Blue Balls from YoyoFactory?

IMO, YYF is checking every box they need to check as far as designing yo-yos. I just don’t see what is obviously missing from their lineup. If they make a lot of lower end stuff that doesn’t appeal to me, that is also true of the few comparable brands.

That $250 MgSS seems like a legit effort:

Despite over 25 years of people making yo-yos from magnesium Yo-YoFactory had never crafted in the material. We have however done some design in the material. We overcame the string cutting issue for a client, which was imitated by other designs, but on a recent trip to China we found a new appreciation for the material. The uniqueability to create a precision metal bodies with almost zero weight was a blindspot, and we wanted to try it out. The next aspect was to create something unique. If we are coming in late we need to come in with the best. We settles on an internal captured weight rin. Not innner nor outer weight ring, but precision located IN the rim. Steel was selected as the weighting material and the result was nothing short of a masterpiece.
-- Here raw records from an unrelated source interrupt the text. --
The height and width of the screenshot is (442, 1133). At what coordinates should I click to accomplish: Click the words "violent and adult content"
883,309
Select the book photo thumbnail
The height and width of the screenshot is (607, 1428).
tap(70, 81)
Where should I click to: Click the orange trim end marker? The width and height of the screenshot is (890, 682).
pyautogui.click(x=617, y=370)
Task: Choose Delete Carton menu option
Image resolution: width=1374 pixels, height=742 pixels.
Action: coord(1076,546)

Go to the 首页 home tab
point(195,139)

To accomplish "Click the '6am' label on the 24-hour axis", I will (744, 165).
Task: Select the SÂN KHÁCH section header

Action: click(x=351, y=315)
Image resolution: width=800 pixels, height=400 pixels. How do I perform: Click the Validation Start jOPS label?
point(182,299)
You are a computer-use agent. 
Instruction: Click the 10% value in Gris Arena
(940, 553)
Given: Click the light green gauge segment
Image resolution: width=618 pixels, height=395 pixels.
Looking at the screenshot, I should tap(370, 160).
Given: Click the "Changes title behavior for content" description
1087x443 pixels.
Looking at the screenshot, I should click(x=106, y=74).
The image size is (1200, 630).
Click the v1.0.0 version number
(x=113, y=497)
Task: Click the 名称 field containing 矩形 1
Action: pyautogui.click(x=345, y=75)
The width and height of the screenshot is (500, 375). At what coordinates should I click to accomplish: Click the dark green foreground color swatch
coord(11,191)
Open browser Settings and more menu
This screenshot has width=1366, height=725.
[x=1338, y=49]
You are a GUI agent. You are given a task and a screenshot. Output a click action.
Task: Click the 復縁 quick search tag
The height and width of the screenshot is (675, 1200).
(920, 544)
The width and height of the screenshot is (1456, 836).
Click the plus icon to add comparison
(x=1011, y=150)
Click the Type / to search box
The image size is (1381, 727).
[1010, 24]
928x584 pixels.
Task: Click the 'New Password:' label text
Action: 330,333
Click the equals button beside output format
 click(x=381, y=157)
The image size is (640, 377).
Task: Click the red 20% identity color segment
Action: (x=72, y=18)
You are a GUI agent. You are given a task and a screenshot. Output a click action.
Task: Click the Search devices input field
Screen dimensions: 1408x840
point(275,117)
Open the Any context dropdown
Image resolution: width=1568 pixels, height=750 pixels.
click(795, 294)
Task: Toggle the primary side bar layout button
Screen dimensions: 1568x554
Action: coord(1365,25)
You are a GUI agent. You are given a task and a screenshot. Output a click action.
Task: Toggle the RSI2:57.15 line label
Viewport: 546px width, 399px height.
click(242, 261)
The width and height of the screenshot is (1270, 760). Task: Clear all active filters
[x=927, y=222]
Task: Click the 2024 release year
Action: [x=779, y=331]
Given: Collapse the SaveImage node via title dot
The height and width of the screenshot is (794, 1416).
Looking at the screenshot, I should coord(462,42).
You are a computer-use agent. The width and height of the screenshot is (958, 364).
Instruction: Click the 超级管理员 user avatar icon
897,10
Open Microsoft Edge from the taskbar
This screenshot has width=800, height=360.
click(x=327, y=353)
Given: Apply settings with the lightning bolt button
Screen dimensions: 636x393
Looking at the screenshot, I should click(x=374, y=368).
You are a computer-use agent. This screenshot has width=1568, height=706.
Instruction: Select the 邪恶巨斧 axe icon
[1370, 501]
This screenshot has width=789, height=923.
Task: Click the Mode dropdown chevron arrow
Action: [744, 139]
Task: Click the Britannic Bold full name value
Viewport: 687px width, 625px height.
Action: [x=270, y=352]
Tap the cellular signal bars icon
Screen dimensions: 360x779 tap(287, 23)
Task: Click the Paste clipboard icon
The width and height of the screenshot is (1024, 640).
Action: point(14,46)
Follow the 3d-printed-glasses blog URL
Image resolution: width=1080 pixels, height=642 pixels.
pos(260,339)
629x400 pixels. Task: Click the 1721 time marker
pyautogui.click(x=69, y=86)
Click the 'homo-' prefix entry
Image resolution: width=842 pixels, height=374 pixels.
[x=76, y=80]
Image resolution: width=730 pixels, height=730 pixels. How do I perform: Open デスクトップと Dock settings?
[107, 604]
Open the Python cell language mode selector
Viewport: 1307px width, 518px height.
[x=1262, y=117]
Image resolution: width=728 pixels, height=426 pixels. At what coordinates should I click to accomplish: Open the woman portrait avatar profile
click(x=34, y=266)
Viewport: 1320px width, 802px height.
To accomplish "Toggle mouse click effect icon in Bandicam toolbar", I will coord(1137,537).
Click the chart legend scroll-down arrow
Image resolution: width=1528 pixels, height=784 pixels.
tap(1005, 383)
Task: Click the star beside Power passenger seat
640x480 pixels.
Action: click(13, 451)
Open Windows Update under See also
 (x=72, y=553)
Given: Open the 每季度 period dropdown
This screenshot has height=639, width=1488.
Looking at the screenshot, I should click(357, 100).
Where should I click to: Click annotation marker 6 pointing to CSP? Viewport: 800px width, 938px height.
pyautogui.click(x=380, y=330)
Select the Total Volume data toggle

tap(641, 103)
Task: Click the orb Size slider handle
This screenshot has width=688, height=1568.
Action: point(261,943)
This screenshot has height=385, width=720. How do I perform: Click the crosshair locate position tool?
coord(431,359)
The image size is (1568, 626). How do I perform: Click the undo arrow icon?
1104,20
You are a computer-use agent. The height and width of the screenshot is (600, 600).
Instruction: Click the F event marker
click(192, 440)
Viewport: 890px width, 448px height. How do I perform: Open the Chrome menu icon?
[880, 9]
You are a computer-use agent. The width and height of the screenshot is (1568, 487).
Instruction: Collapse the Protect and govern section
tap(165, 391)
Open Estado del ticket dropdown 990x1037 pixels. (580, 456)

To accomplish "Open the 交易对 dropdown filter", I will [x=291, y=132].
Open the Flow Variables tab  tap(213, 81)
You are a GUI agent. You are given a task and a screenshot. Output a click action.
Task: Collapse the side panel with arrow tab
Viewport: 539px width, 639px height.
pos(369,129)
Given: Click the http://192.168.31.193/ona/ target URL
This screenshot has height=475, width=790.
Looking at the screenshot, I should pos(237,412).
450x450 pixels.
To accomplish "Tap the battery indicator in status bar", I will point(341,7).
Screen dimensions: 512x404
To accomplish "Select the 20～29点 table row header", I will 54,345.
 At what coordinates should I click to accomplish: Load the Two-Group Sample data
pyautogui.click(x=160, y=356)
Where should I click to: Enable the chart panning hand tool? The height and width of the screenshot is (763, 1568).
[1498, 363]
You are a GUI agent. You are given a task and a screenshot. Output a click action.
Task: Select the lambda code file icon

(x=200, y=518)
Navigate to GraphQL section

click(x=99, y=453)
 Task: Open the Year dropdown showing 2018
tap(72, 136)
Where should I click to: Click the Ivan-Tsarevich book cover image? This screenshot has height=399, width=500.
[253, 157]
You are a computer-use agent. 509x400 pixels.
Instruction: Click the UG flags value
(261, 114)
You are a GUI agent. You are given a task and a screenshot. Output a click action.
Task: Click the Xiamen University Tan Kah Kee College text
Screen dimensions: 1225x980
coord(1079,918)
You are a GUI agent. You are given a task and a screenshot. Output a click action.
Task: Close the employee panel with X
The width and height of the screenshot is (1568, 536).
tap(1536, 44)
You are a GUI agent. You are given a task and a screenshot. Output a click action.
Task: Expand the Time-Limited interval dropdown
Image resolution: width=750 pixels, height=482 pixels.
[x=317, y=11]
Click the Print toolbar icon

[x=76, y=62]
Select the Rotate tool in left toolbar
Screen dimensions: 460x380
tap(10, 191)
The lessons learnt in this process will offer a new perspective in designing competitive Yo-Yos for Mir and Miri in 2026.

There was another strange result. Our total costs on this masterpiece were much lower than anticipated, which strangely allows our no limits go wild creative experience to come in at a price MUCH lower than other similar designs.

I have limited YYF purchases to signatures and a couple of genuine classics, but that is not because they aren’t producing plenty of compelling designs.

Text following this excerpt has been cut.